15 Mart 2014 Cumartesi

Buhran...

İnsanların masumiyeti ve niyeti nin ne denli önemli olduğunu söylemek istedim.  Her zaman Allah’ın niyeti temiz olanın yanında olduğunu, şimdi yanında değilse bile bir gün yanında olacağını savundum. Ben, ön yargı kötü bir şeydir dediğimde 15 yaşındaydım. Her zaman insanların ne olduklarından çok neyin nasıl olduğu konusunu savundum. Ben, hayatı seçim yapılabilecek şeyler ve seçim yapılamayacak şeyler olarak 2 konuda ele aldım hep. Güzel bir kızın güzelliğinden çok onun aslında nasıl bir insan olmak istediğini araştırdım. Seçim yapmak ve seçim yapamamak…
Hayatta bazı şeyler vardır ki seçemezsin. Onlar; kaderin değiştirilmez sayfalarına yazılmıştır. Her ne kadar çıkartmak istesen de çıkartamazsın, silemezsin. Belki de ANI olmuştur  onlar. Anılar önemlidir. İyiler ve kötüler olarak onlar hep oradadır. Hep bir köşede… Silemezsin, yakamazsın, yok edemezsin.

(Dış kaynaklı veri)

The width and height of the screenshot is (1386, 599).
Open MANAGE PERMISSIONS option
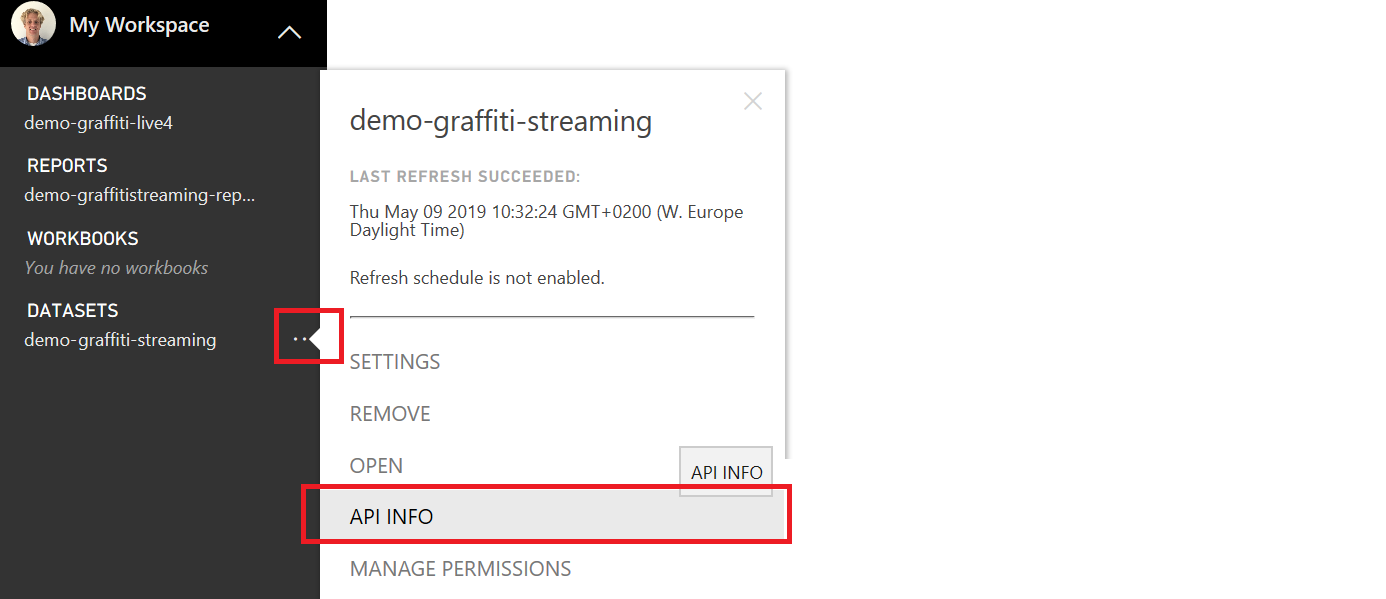coord(460,569)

Yazının başında da dediğim gibi. Ön yargı kötüdür. Yok eder adamı. Ben hep insanın güzelliğini savundum. Irk, din, kültür, ya da dilinin ne olduğu önemli değildi. Solcu ya da sağcı olmasının da önemi yoktu benim için. Açık ya da kapalı olmasının da tabi. Dinci ya da marjinal olması da. Realist ya da sürrealist olması da. Ben insan bilinçaltına inandım. Ama Sigmun Freud tipi; insanların yaptıkları konuştukları ya da dil sürçmeleri insanın bilinçaltını yansıtır diyenlere değil... Orada saklanan vahşete buhrana ve nefrete inandım. Bilinçaltı çöplüğü vardır.  İnsanlar bazı psikolojilerde insanlar anlamsız şeyler yaparlar. Bu davranışlara anlam yükleyen insanlar da vardır…

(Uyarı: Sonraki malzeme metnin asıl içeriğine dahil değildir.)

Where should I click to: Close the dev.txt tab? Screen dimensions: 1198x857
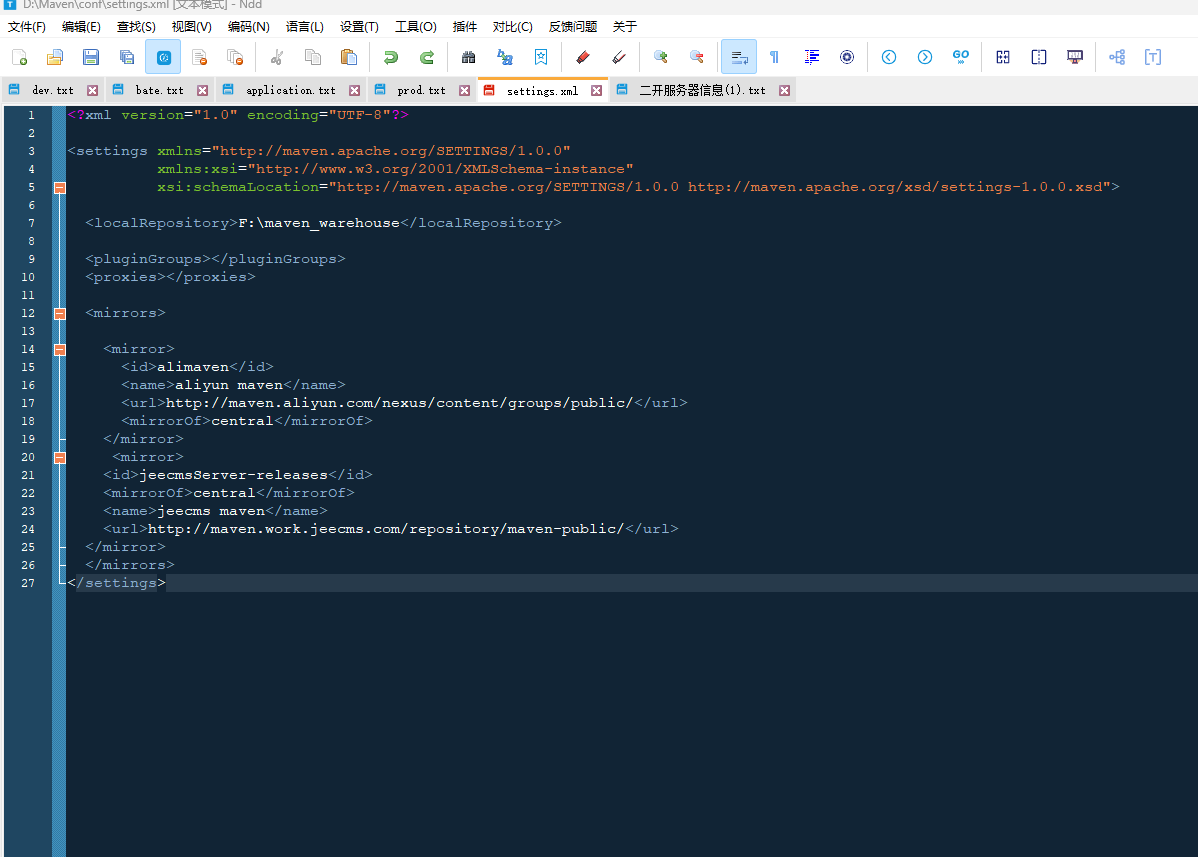point(93,90)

14 yaşında Hip-Hop ile başladı müzik serüvenim.O zamanlardan beri hep derdim şunu; ''Bana sınırsız müzik ve sigara versinler ölene kadar tek başıma bir kulübe de yaşarım.'' Lanet olasıca üniversitenin bana getirdiği bir kaç şey vardı. İnsanları tanımak gibi Electronic müzik gibi. The prayer ile başladı bu serüven. The prayer’dan sonra dedim ki işte benim yapmak istediğim şey bu. Ben, masum insanların, sıkıntılarını melodilerle anlatılabilmesine aşık olmuştum. Hayatta ilk kez bir şeye bu benim davam dedim. Benim davam masum insanların davasıydı.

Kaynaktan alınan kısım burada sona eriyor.